Stay uphill and downwind, Dwer thought, angling to the right of her last heading. This might just be a trick to let her circle around and head for home.
A little later, he noticed he had reflexively unlimbered his bow, cranking the string tension for short range, and had loosed the clamp securing the stubby arrows in his thigh quiver.
What good will arrows do, if she makes the spider angry?
Or worse, if she catches its interest?
Toward the valley’s rim, many stones retained a semblance to their ancient role, segments of whatever Buyur structure once stood proudly on this site, but as Dwer hurried inward, all likeness to masonry vanished. Ropy strands festooned the boulders. Most appeared quite dead — gray, desiccated, and flaking. However, soon his eye caught a greenish streak here… and over there a tendril oozing slime across a stony surface, helping nature slowly erase all vestiges of former scalpel-straight smoothness.

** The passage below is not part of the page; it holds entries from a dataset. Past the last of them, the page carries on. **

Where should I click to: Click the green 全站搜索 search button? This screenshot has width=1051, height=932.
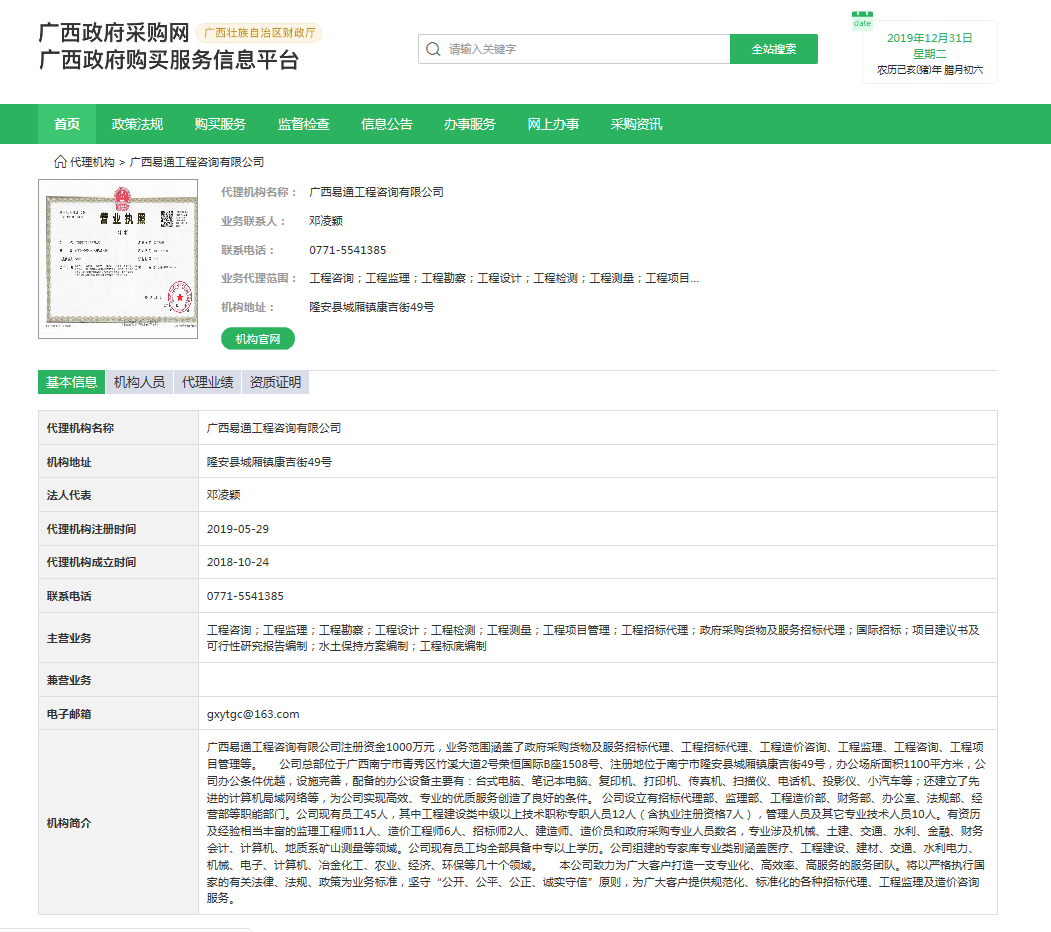point(774,48)
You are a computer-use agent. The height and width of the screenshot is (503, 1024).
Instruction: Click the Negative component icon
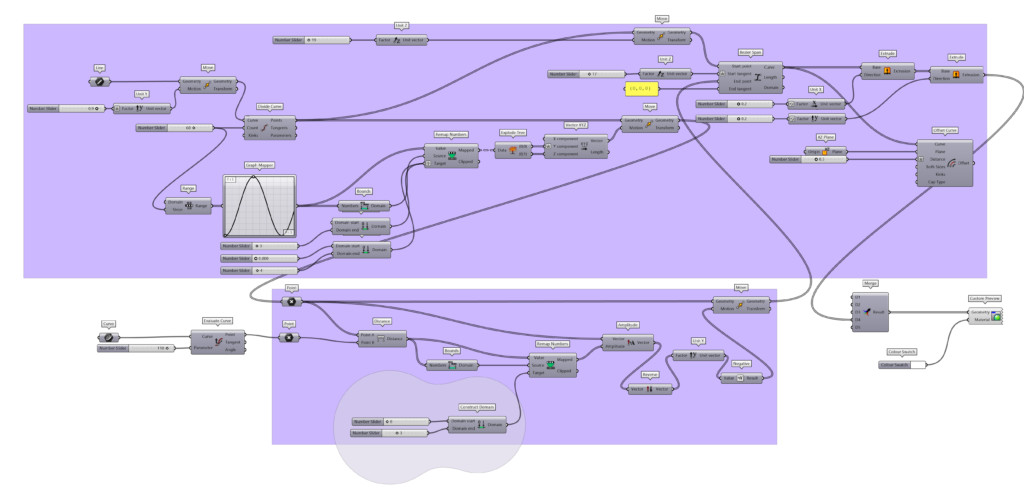coord(742,379)
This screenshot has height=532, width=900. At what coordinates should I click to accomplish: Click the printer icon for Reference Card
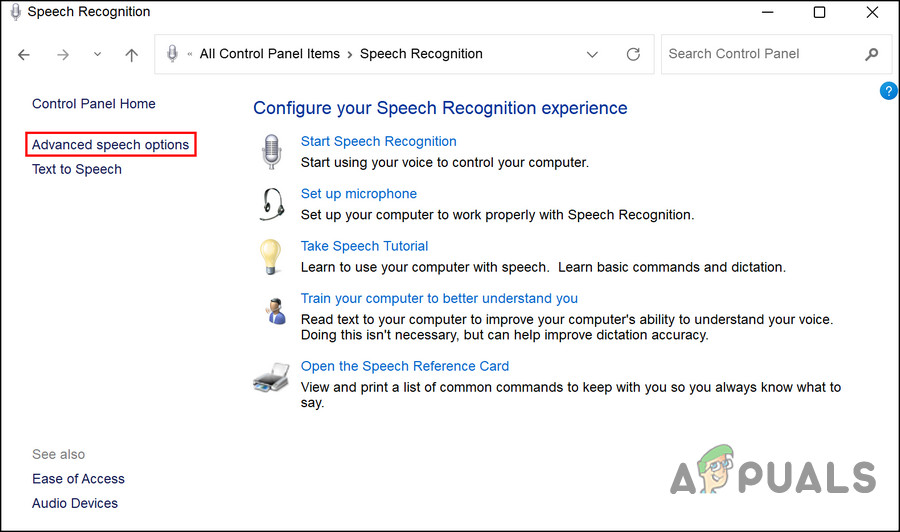tap(271, 380)

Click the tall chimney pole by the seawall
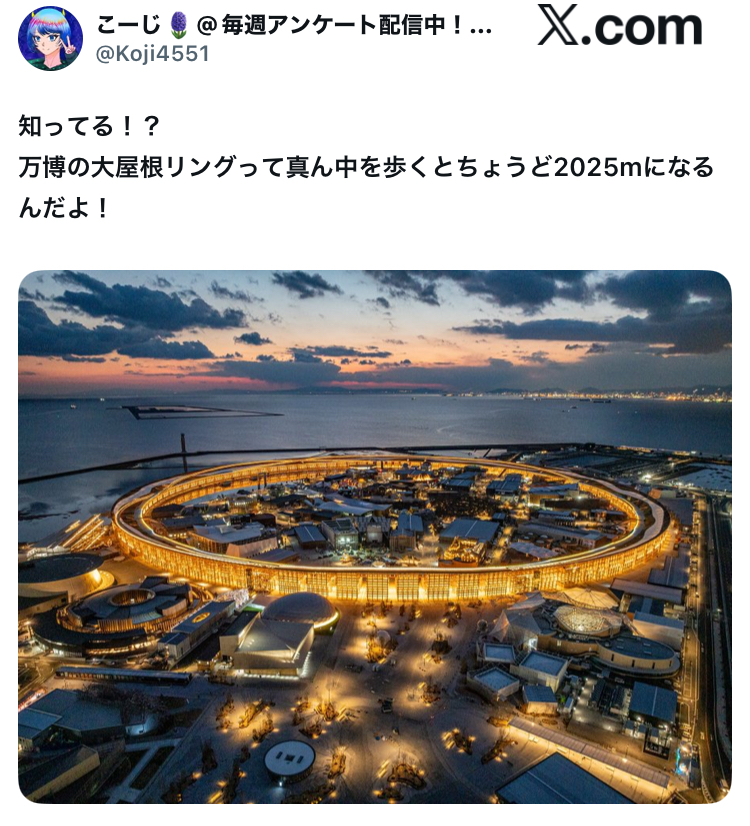coord(184,453)
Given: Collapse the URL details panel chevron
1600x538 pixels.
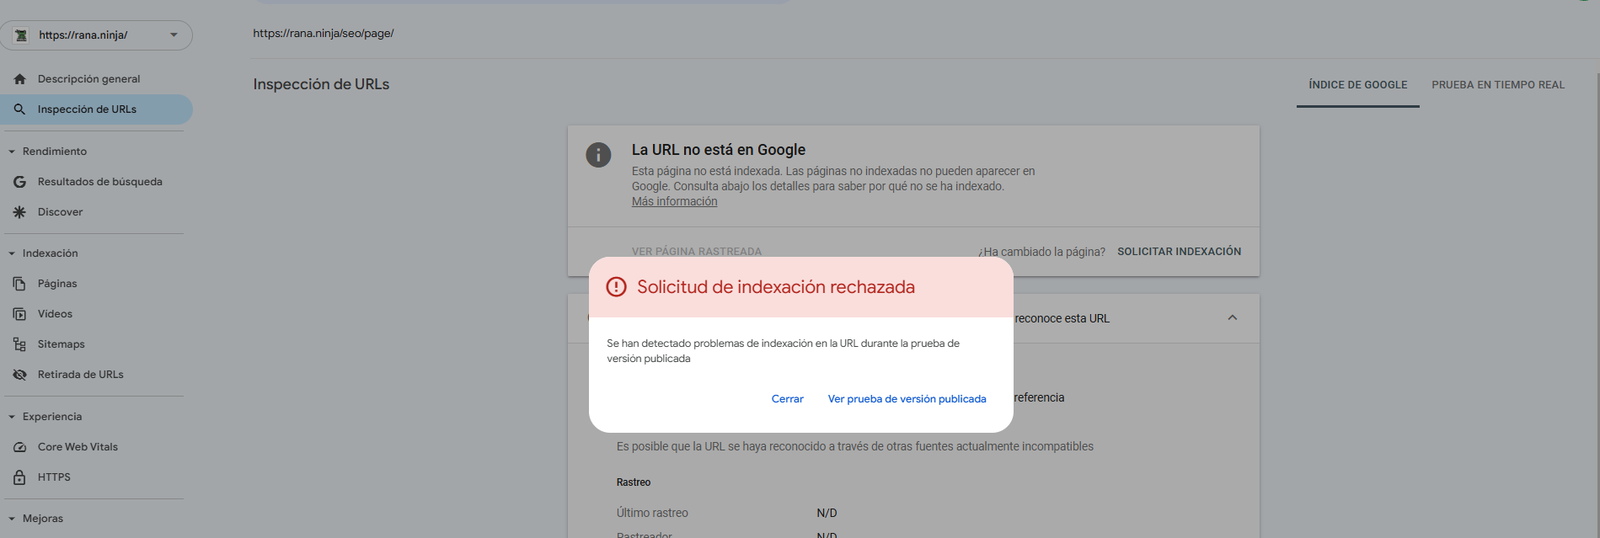Looking at the screenshot, I should 1232,318.
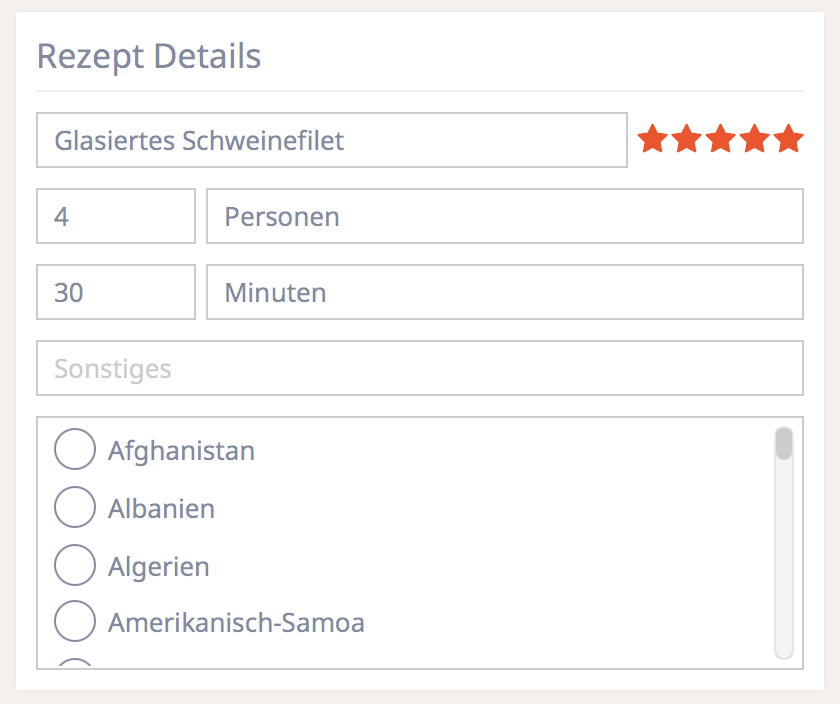Focus the recipe name field Glasiertes Schweinefilet
This screenshot has width=840, height=704.
[x=331, y=140]
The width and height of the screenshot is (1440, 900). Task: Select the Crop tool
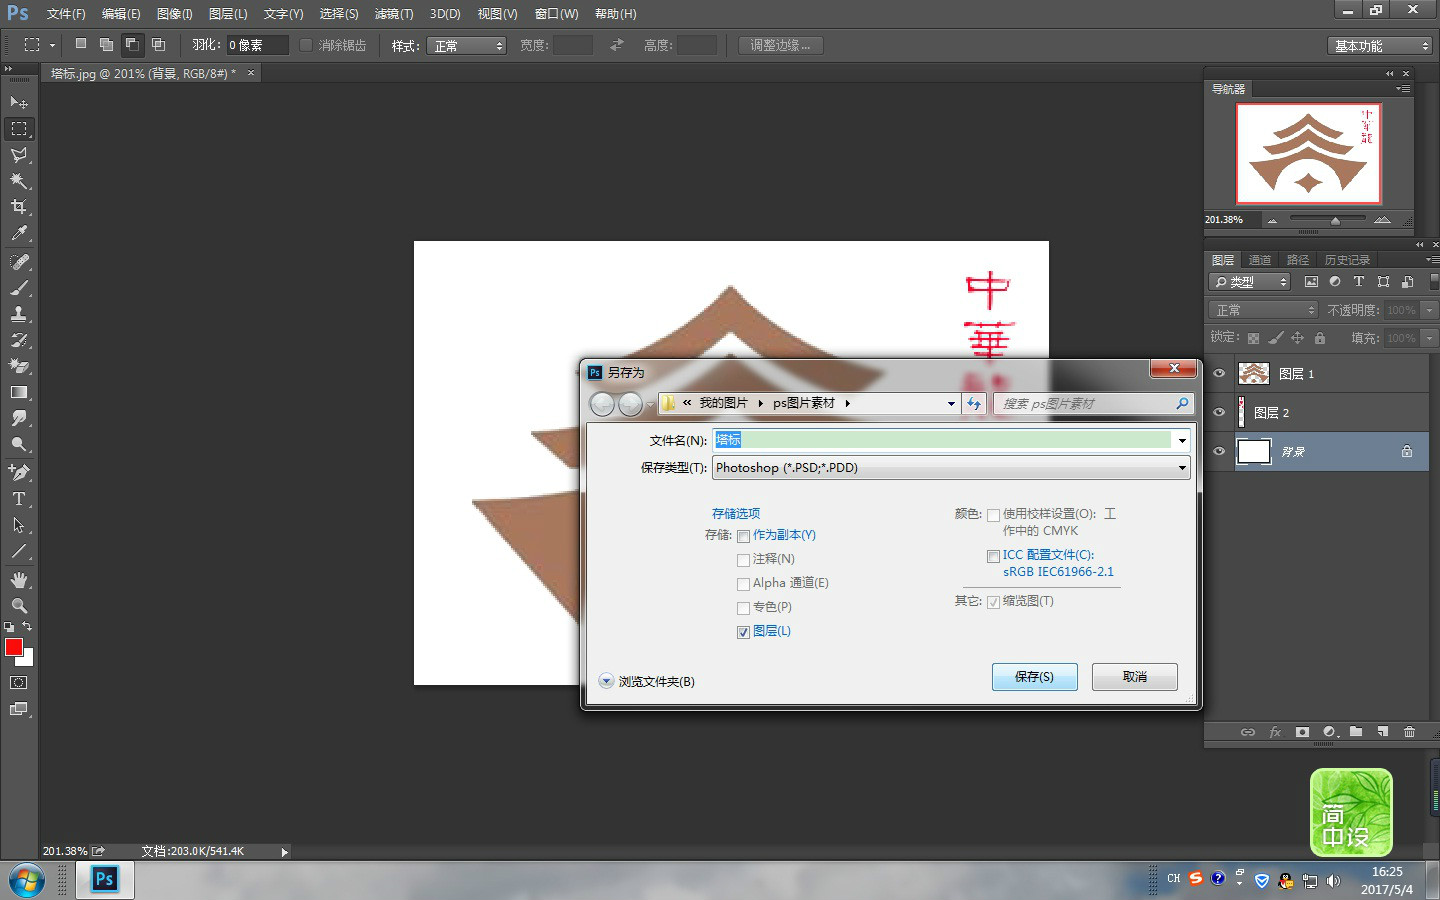click(19, 207)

Finally, raising a creepy feeling down his back, Dwer glimpsed tremors of movement. A wakening of curling strands, roused from sleep by some recent disturbance.
Rety.
He dodged through the increasingly dense maze, leaping over some ropy barriers, sliding under others, and twice doubling back with an oath when he reached impassable dead ends. This Buyur site was nowhere near as vast as the one north and east of Dolo Village, where each local citizen dutifully took part in crews gleaning for items missed by the deconstructor spider. Dwer used to go there often, .along with Lark or Sara. That spider was more vigorous and alive than this crotchety old thing — yet far less dangerous.
The thicket of pale cables soon grew too crowded for an adult to pass, though the girl and noor might have gone on. In frustration, Dwer whirled and slapped a rounded knob of rock.
“Ifni sluck!” He waved his stinging hand. “Of ail the bloody damn jeekee…”
He slung the bow over one shoulder, freeing both hands, and started scrambling up the jagged face of a boulder three times his height. It was no climb he would have chosen, given time to work out a better route, but Dwer’s racing heart urged him to hurry.
Mini-avalanches of eroded rock spilled over his hair and down his collar, stinging with a dusty redolence of decayed time. Flaky vines and dried tendrils offered tempting handholds, which he strove to ignore. Rock was stronger, though not always as reliable as it looked.
While his fingers traced one fine crack, he felt the outcrop under his left foot start to crumble and was forced to trust his weight to one of the nearby crisscrossing mule-cables.
With a crackling ratchet, the vine gave but a moment’s warning before slipping. He gasped, suspending his entire weight with just his fingertips. Dwer’s torso struck the stone wall, slamming air out of his lungs.
His flailing legs met another strand, thinner than the first, just seconds before his grip would have failed. With no other choice, Dwer used it as a springboard to pivot and launch himself leftward, landing on a slim ledge with his right foot. His hands swarmed along the almost sheer face — and at last found solid holds. Blinking away dust, he inhaled deeply till it felt safe to resume.
The last few meters were less steep but worn slick by countless storms since the boulder had been dragged here, then left in place by the weakening vines. Finally, he was able to get up on his knees and peer ahead, toward the nearby shore.
What had seemed a uniform hedge, lining the lake’s perimeter, was now a thick snarl of vines, varying from man-height to several times as tall. This near the water, the cables’ gray pallor gave way to streaks of green, yellow, even bloodred. Within the tangle he glimpsed specks of yet other colors, sparkling in shafts of sunlight.
Beyond the thorny barrier, the scummy pond seemed to possess a geometric essence, both liquid and uncannily corrugated. Some areas seemed to pulse, as if to a cryptic rhythm — or enduring anger.